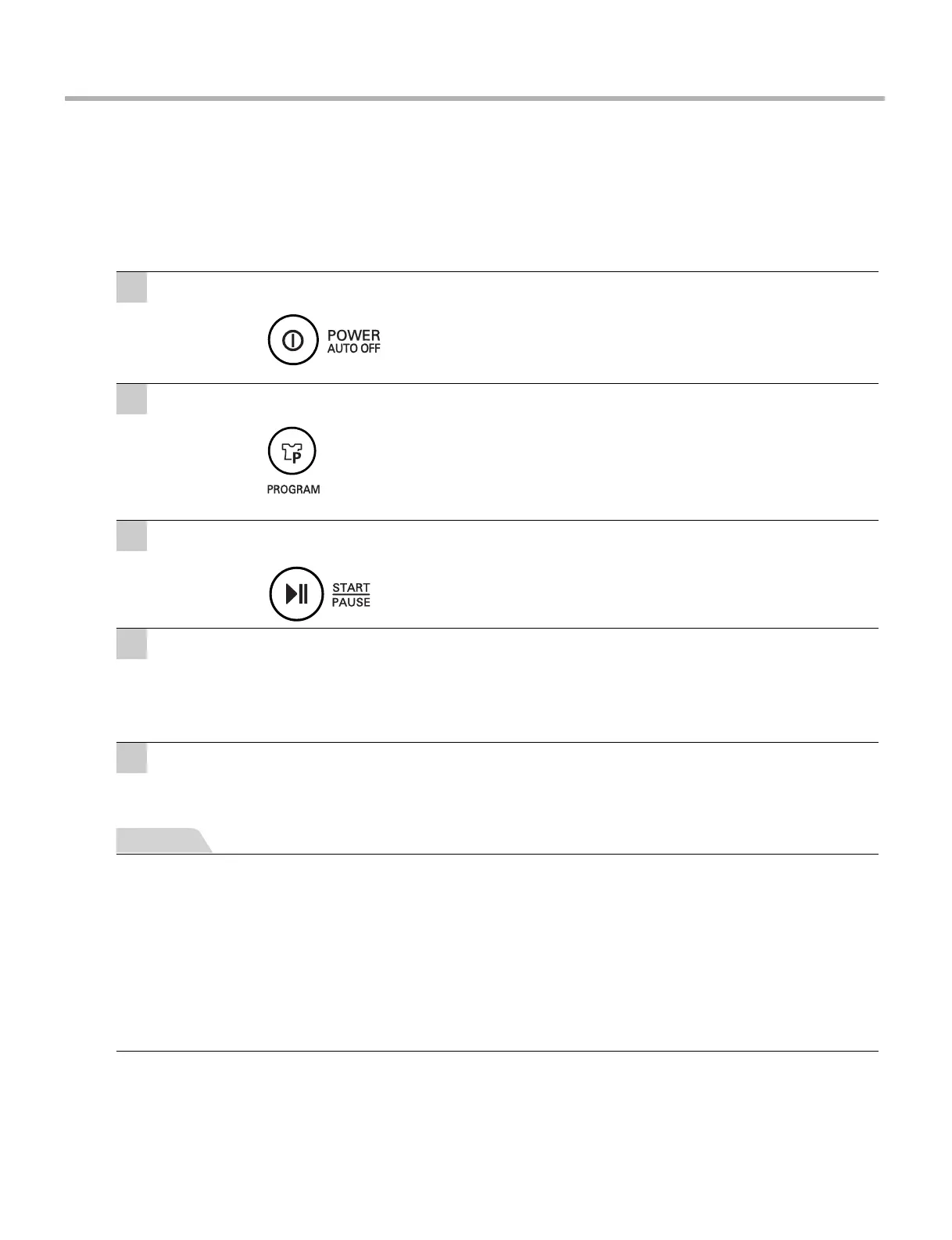The width and height of the screenshot is (952, 1240).
Task: Click the PAUSE text label
Action: coord(351,602)
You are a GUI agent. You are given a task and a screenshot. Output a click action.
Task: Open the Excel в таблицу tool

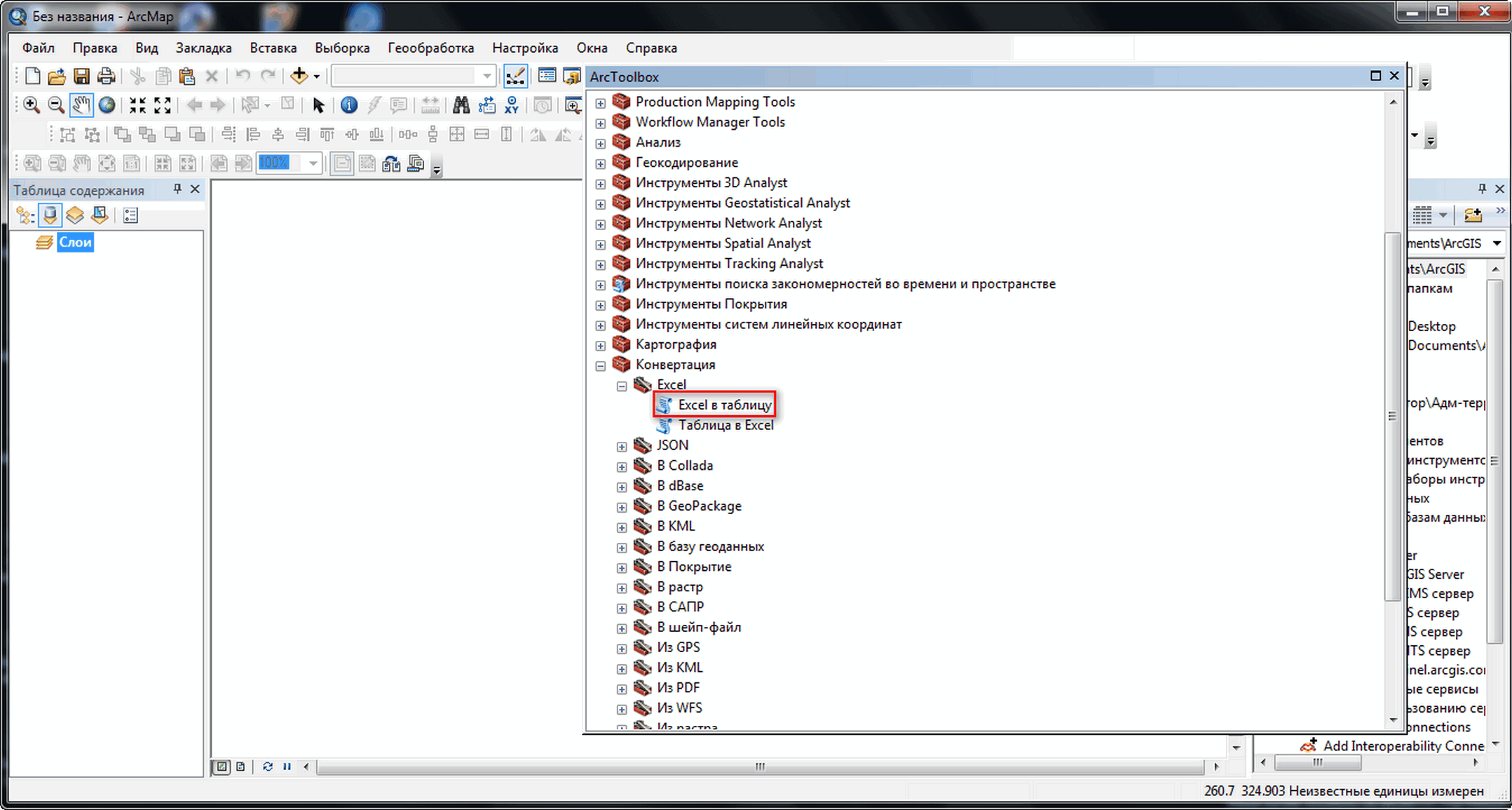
########
* [Exercise objective]
Copy out all of the material above word for word, leaving out the pictures.

* [Result of this exercise]
The width and height of the screenshot is (952, 1240).
Task: Click the PAUSE text label
Action: coord(351,602)
You are a GUI agent. You are given a task and a screenshot. Output a click action.
Task: Open the Excel в таблицу tool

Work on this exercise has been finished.